[Saved entries]
□ □ □ □ □
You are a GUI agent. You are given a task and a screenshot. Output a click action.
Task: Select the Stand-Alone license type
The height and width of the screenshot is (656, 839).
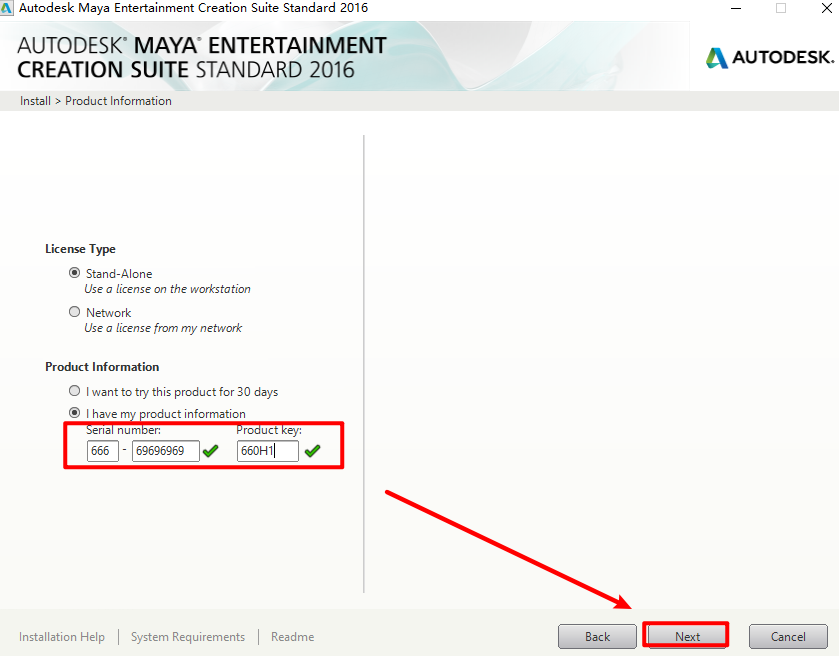(74, 273)
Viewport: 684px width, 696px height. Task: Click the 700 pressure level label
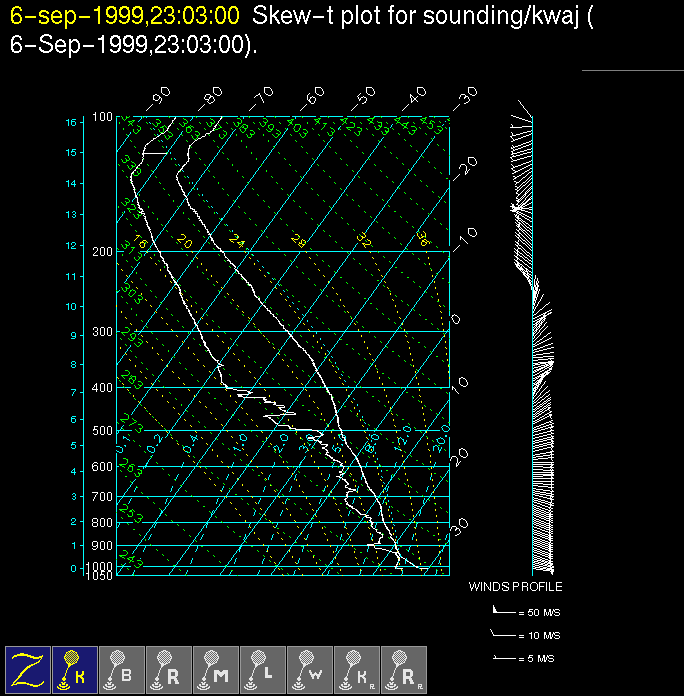103,497
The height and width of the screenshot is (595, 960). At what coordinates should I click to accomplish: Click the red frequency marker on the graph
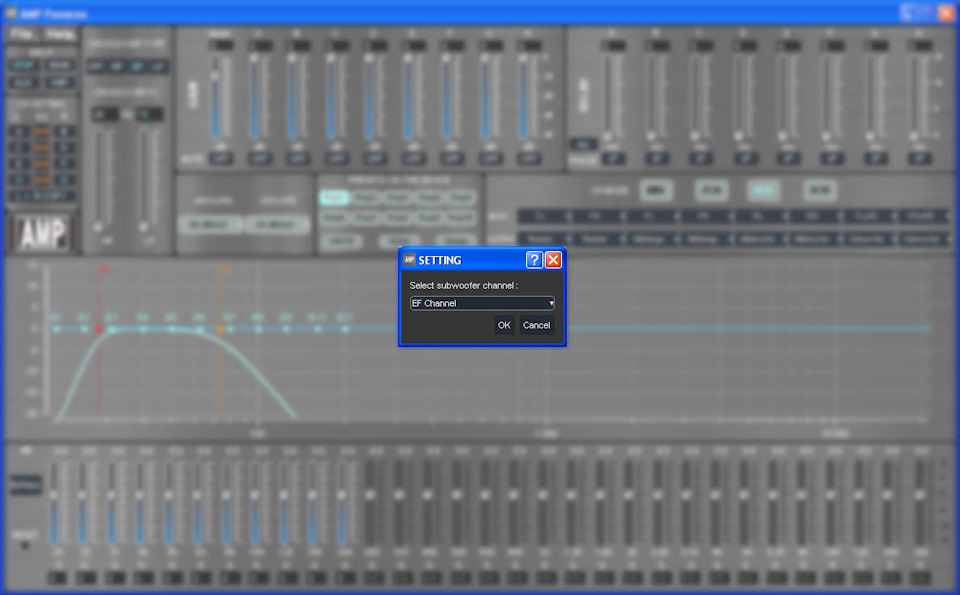pos(99,329)
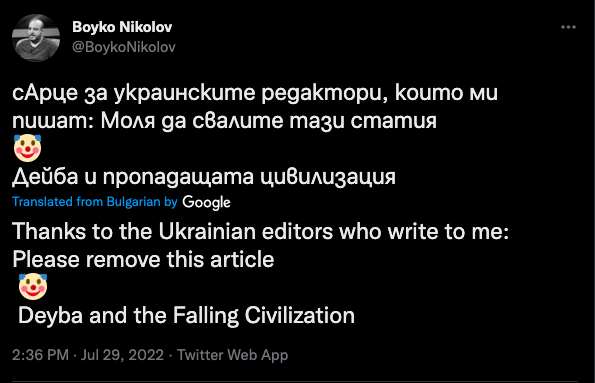This screenshot has width=595, height=383.
Task: Click Boyko Nikolov's profile avatar
Action: coord(36,38)
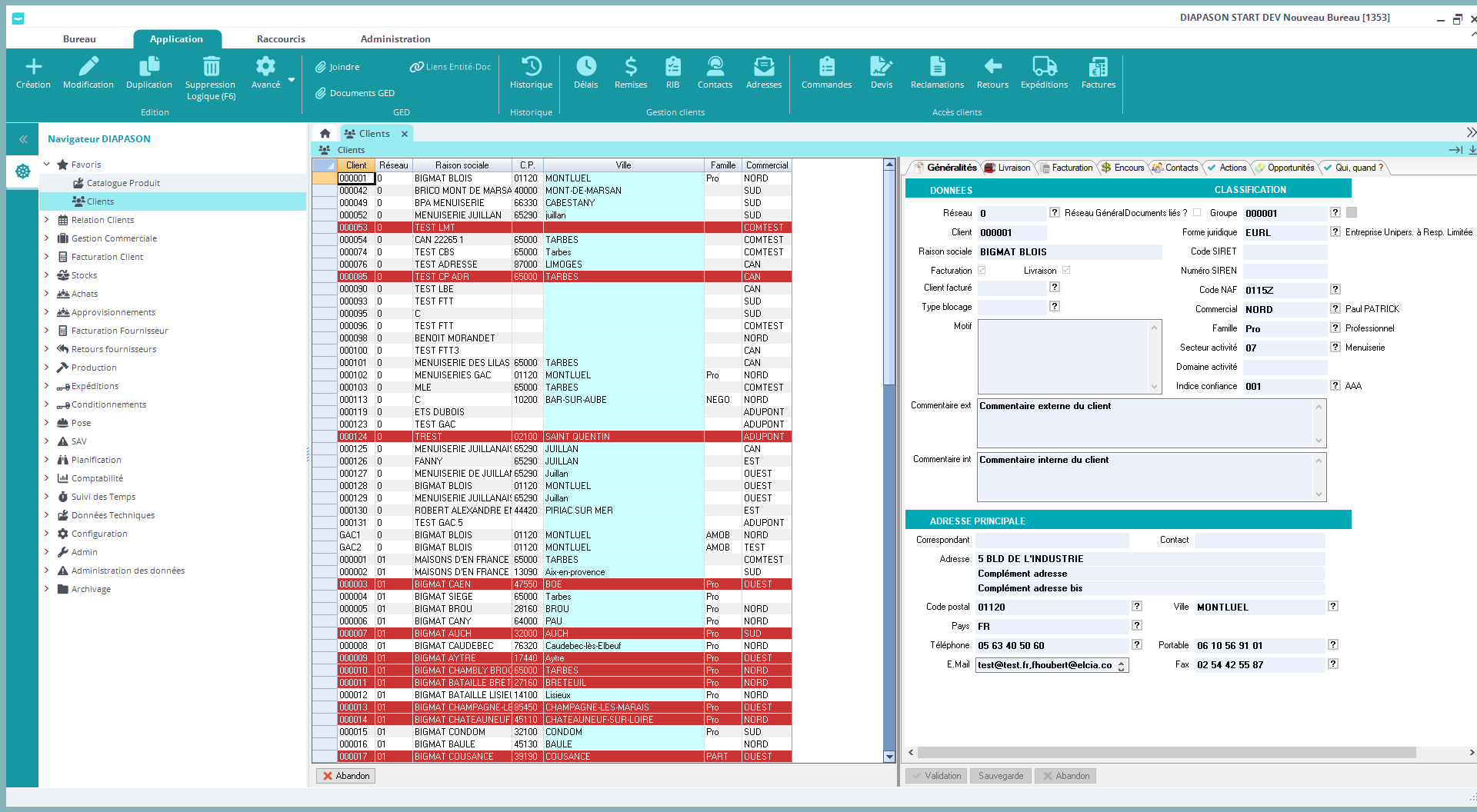Viewport: 1477px width, 812px height.
Task: Collapse the Favoris tree node
Action: pyautogui.click(x=47, y=165)
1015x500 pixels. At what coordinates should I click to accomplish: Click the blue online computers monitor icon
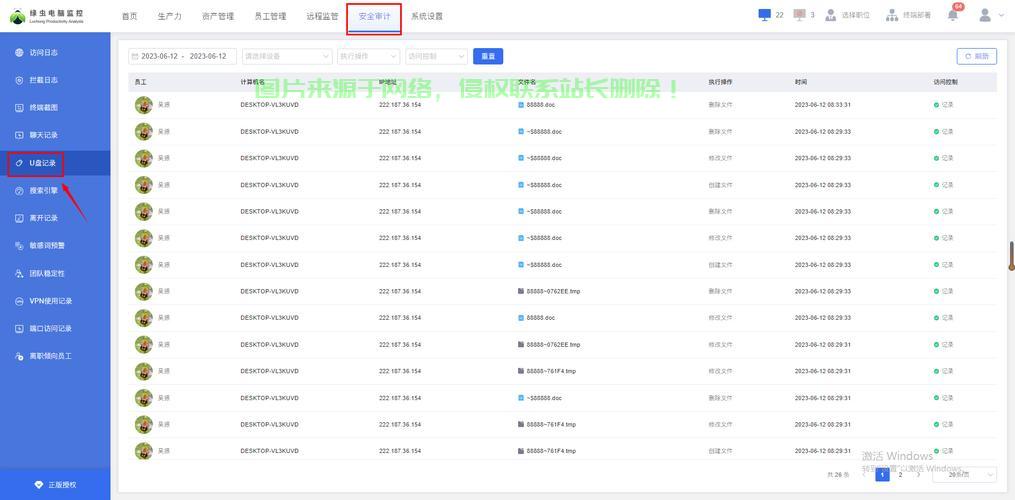coord(765,15)
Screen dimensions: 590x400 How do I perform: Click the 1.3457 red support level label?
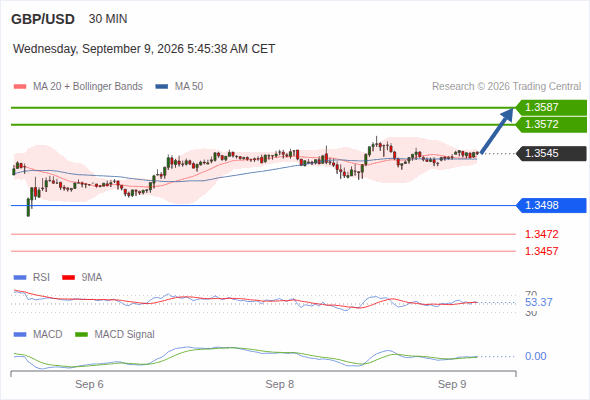coord(541,251)
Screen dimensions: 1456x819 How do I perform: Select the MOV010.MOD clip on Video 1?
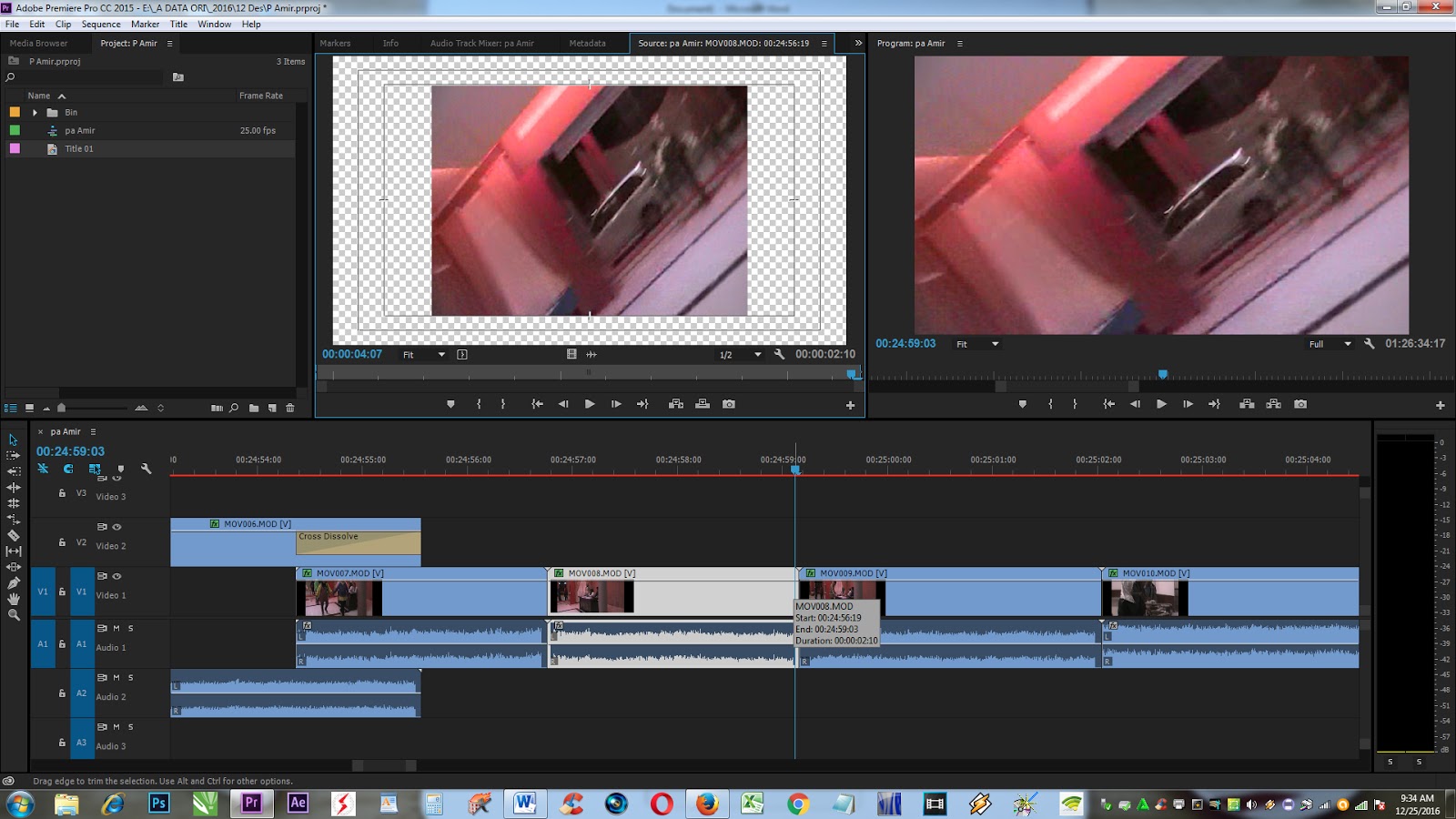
□ □ □ □ □
§ Exercise description:
Beginning with the line that contains "1015x500 pixels. At" and ending with the last line of the data, restate each line word for word. Exclude the pictures.

§ Task solution:
1015x500 pixels. At what coordinates should I click to accomplish: Click the blue online computers monitor icon
coord(765,15)
Screen dimensions: 590x400 How do I perform: Click the 1.3457 red support level label?
coord(541,251)
Screen dimensions: 1456x819 How do I perform: Select the MOV010.MOD clip on Video 1?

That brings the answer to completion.